The 31-year-old openside's time at the Dragons is up after 130 appearances and eight campaigns in the east.

The flanker arrived from Llanelli in 2012 and established himself as one of the top breakdown operators in the Guinness PRO14.

Cudd's approach made him a favourite with supporters, who recently voted him in at openside in their ultimate Dragons XV ahead of Jason Forster, Colin Charvis, Jamie Ringer, Ollie Griffiths and Richard Parks.

He hasn't played professionally since January 2019 after rupturing knee ligaments for the third time in training but the flanker has no intention to hang up the boots.

Free Press Series:

"I still think that I have got something to offer," said Cudd. "It took a while after this injury, but I am back fit.

"I played a full game for Ebbw Vale (against RGC at the start of March) and was hoping to play a few more, whether for them or with the Dragons but then coronavirus came along and that was it.

"I want to keep playing, preferably professionally, but these are uncertain times and I just have to wait and see what happens.

"All clubs are just holding fire at the moment so I might have to be a bit patient. I still want to prove, to myself as well, that I can still play professionally after the injuries I've had.

"After doing all the rehab I don't want it to go to waste! I am 31 and that's not too old."

Cudd commuted to the Dragons' Ystrad Mynach training base from Carmarthenshire but his next move isn't just about rugby.

His wife Teleri, a cardiac physiologist, is pregnant with a brother for 14-month old Jac and any offers from outside Wales will have to be carefully considered.

Free Press Series:

"I would think about it and I am keeping all options open," said Cudd. "I am married with a young kid and another on the way in October.

"I have to see what comes up and then I will weigh up any offers; you don't know until it's in front of you. It's not just me as a young player anymore, I have to think of my family and there are a lot of things to take into account."

This time last year Cudd was kept on at the Dragons after signing a one-year extension despite being on the comeback trail.

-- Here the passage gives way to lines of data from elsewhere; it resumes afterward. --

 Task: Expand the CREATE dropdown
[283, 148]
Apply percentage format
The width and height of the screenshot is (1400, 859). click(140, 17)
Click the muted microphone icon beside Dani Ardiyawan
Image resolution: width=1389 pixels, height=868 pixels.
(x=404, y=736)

The flanker knew a repeat was unlikely and was prepared for the bad news from director of rugby Dean Ryan.

"I would have been surprised if I had been offered a contract," admitted Cudd. "I was not blinkered and could see what was going on.

"I hadn't played for 14 months and it hadn't been long since the last injury, so over the last three seasons I have only played half of one.

"While I have been injured a lot of players have come through and played well, like Aaron Wainwright and Taine Basham.

"The back row competition has always been tough at the Dragons. I know that I was there a lot of years and had done well but that's the way rugby is.

"It was just unfortunate that I couldn't show Dean what I can do, but it's not a perfect world and you just have to get on with it."